**Exercise tasks:**
- a) Answer these questions using the Domain Driven Design text:
(i) Into which two major groups are the design techniques divided?
(ii) In which three parts of a project does the text say the Ubiquitous Language has to be used?
(iii) Where is behavior that needs interaction of multiple objects and classes implemented?
- b) Continue the Domain Driven Design text from where it stops.

**Extract:**
[Begin]

Content
    Introduction

Domain Driven Design

Introduction

Domain Driven Design (DDD) is a set of methodologies, tools and patterns that help to develop complex software systems.

The design techniques are divided into two major groups: strategical and tactical.

Strategical

These ideas include the cooperation of a lot of different people participating in a project. This are mainly the business analysts (domain experts) and the developers.

Tactical

The tactical ideas contain mostly design- and architecture-patterns. As well as common best practices regarding software engineering.

Domain Model

When starting to develop a complex software it helps to have a good model of the domain where the product will be used.

The model is an abstraction of that domain. It is the internal representation of the domain for the software.

The model can be described with various techniques including: diagrams, text documents, use cases and scenarios (BDD).

Usually the model is not fully defined from the beginning. It is refined and improved while developing the software.

Cooperation of Business Experts and Developers

To define a useful and solid model it is necessary that the software engineers (developers, architects, testers) that build the software collaborate with the business experts (analysts, users…) and figure out the essential concepts and the functionality that the software will implement.

This is an iterative process where the model is constantly refined, extended and cleaned up. Also the Ubiquitous Language is evolved and refined in this process.

The communication is bidirectional and defining the model is a combined effort. The resulting model needs to be understood by all participants. If a business expert doesn’t understand a part of the model then there is probably something wrong with it.

The discussions are a time consuming process. But it’s important to have a good model and a common language.

Ubiquitous Language

While defining the model, a common language between business experts and developers emerges. This language should be improved to be distinct and unambiguous. It is called Ubiquitous Language and has to be used throughout the project including:

  • Source Code
  • DB Schema
  • Documentation

The ubiquitous language helps to overcome the problem that software engineers and business experts use different communication styles and languages. It connects all parts of the design.

To form the ubiquitous language it might be helpful to experiment with alternative expressions to refine and improve the current model. Then the code (and database) need to be refactored and renamed to conform the new model.

The model and the ubiquitous language are strongly connected to each other.

Usually the nouns of the ubiquitous language become names of classes. Behavior of these classes (the methods) are often named with verbs of the ubiquitous language. This is a simple naming scheme that should be only used as a rule of thumb.

Some behaviour (verbs) needs interaction of multiple objects and classes. This is implemented in services.

Model Driven Development

The transformation of the model into code is an difficult process. The developers that write this code should know the model very well and are responsible for its integrity. A change in the code needs to be immediately reflected in the model.

The classes and methods of the software are a direct mapping of the model and ubiquitous Language to code. If this mapping is made obvious it makes the code very readable.

Anybody that works on the code needs to know how to express the model in code. It is necessary that all developers are involved into the discussions about the model with the domain experts.

[End]

**Given entries:**
[Begin]

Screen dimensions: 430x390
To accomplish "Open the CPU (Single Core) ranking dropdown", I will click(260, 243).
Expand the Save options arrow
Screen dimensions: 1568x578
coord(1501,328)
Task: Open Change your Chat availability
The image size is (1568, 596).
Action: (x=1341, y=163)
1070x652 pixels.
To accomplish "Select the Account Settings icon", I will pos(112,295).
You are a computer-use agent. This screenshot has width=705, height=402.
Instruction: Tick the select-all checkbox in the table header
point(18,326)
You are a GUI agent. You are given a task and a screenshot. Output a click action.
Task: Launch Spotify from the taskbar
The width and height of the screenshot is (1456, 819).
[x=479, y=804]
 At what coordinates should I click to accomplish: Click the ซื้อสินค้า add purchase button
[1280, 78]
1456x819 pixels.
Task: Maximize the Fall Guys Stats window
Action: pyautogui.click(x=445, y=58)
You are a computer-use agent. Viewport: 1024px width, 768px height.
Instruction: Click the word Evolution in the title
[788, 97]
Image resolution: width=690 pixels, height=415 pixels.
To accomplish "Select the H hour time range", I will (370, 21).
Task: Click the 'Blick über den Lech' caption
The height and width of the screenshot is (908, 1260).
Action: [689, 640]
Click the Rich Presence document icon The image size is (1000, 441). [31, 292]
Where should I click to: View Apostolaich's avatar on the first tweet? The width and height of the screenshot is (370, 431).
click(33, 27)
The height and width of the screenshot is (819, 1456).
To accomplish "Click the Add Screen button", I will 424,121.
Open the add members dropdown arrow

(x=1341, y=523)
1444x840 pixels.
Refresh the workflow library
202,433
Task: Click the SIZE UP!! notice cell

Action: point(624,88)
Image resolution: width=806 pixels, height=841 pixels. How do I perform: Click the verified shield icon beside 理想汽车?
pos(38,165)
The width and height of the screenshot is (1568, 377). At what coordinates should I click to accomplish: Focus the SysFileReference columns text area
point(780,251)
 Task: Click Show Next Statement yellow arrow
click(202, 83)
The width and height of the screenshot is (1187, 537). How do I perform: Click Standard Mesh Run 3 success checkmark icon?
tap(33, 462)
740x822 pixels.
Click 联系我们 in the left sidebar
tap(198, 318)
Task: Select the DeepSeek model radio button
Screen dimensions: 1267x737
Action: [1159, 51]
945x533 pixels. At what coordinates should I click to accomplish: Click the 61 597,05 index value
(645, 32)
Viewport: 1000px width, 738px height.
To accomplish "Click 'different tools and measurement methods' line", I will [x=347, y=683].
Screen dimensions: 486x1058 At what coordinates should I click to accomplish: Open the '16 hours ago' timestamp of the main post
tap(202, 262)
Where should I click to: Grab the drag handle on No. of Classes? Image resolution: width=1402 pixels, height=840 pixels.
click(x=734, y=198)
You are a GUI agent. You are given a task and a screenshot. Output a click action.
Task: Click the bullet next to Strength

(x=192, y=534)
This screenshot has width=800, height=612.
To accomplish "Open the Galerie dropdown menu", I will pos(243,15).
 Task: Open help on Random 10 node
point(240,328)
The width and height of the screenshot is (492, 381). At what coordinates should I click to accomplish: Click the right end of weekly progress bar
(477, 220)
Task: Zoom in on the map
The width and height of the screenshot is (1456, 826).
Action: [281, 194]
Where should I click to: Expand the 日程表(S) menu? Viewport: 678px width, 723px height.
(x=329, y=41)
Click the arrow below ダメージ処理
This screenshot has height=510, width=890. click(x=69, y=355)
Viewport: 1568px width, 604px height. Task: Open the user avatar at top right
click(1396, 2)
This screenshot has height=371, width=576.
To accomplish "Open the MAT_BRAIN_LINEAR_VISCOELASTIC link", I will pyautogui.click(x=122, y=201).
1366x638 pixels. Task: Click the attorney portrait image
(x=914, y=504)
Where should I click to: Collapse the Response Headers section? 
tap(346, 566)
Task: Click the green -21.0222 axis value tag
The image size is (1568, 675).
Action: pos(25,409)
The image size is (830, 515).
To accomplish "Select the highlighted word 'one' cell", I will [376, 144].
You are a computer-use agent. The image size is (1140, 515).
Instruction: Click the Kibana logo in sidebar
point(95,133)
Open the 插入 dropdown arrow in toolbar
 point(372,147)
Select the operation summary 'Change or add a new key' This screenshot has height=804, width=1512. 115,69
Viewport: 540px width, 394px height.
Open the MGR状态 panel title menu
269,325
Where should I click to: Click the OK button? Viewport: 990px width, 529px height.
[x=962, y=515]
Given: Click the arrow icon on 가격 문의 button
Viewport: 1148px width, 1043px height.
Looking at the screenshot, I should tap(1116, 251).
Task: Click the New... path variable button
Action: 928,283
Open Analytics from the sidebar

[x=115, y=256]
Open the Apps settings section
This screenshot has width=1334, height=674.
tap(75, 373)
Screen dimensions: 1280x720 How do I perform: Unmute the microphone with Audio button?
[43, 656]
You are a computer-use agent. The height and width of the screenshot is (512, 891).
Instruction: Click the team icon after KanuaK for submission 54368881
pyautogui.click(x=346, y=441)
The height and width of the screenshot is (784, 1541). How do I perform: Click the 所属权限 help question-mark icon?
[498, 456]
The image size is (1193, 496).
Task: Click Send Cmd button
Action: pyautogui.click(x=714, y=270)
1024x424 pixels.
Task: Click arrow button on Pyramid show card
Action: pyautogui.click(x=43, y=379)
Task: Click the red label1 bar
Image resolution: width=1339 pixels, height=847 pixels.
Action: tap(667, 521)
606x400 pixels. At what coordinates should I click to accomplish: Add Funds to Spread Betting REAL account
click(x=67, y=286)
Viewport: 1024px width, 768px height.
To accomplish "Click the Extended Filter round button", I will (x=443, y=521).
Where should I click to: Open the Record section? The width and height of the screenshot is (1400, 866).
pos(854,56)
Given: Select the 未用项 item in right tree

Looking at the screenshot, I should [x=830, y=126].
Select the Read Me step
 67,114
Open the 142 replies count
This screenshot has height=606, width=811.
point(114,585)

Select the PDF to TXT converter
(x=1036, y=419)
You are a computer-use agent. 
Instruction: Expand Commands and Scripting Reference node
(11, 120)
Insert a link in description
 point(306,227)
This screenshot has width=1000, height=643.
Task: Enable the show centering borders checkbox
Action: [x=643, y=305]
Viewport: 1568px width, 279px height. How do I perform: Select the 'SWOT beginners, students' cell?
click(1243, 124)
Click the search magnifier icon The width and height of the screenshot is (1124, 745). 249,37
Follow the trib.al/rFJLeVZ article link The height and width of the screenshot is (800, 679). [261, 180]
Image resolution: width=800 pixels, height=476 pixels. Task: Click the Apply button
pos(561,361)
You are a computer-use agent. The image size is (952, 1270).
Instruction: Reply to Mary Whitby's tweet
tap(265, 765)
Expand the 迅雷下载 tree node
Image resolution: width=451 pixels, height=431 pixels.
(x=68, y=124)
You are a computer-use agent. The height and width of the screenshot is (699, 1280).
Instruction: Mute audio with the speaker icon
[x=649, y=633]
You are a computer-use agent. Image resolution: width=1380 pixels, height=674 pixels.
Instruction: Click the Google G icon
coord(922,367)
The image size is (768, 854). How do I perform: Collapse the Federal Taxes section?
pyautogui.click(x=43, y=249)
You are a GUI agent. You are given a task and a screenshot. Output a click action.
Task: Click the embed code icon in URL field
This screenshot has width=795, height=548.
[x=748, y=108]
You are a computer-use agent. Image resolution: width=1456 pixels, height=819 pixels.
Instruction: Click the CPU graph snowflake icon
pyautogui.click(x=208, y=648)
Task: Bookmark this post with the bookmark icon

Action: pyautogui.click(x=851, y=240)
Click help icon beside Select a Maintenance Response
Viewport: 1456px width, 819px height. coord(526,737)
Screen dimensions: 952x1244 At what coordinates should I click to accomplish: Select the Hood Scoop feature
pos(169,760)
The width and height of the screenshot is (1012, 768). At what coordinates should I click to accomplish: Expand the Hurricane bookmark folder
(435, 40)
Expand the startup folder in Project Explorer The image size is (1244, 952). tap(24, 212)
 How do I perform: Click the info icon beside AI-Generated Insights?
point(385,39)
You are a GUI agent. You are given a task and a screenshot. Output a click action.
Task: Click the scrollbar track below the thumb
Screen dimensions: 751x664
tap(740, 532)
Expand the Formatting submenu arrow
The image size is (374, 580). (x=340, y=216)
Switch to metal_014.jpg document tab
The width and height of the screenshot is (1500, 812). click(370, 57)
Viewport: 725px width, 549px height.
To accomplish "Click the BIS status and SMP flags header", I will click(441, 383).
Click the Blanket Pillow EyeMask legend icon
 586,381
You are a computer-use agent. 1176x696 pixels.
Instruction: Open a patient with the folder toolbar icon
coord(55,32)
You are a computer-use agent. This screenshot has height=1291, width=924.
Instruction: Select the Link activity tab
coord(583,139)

[End]

**Expected results:**
- a)
(i) Strategical and tactical.
(ii) Source code, DB schema and documentation.
(iii) In services.

- b)
If the design of the system or of central components don’t reflect the model, the correctness of the software is in danger.

Building Blocks and Patterns

The original patterns of DDD are based on object oriented programming. But they can also be applied (in modified form) to other languages.

Architecture

The classical DDD system uses a layered architecture. But other architecture styles may be applied. Important concepts of an architecture is to allow decoupling in a kind of packages and to forbid cyclic dependencies.

Layers

This is a list of traditional layers in an n-tier application:

  • UI: Represent information to the user and allow interaction.
  • Application Layer: Coordination of application logic. It contains no business logic.
  • Domain Layer: Business logic and objects.
  • Infrastructure Layer: Persistency, Networking, I/O
Building Blocks
Entities

Business objects that have an identity. The identity is usually a field or a combination of fields which is unique. Two objects with the same identity are considered as the same object. Special care needs to be taken to guarantee that distinct objects don’t get the same identity.

Value Objects

Value objects are domain objects that don’t have an identity. Looking at a single object, it doesn’t matter which object it is but what properties it has. Two objects with the same properties are considered to be the same value object.

Value objects should be preferred over entities when designing the system.

Value objects shall be immutable. If an value object needs to be updated a new object is created with the new properties. Immutability makes easy to share value objects.

Value objects can contain other value objects and even constant references to entitles.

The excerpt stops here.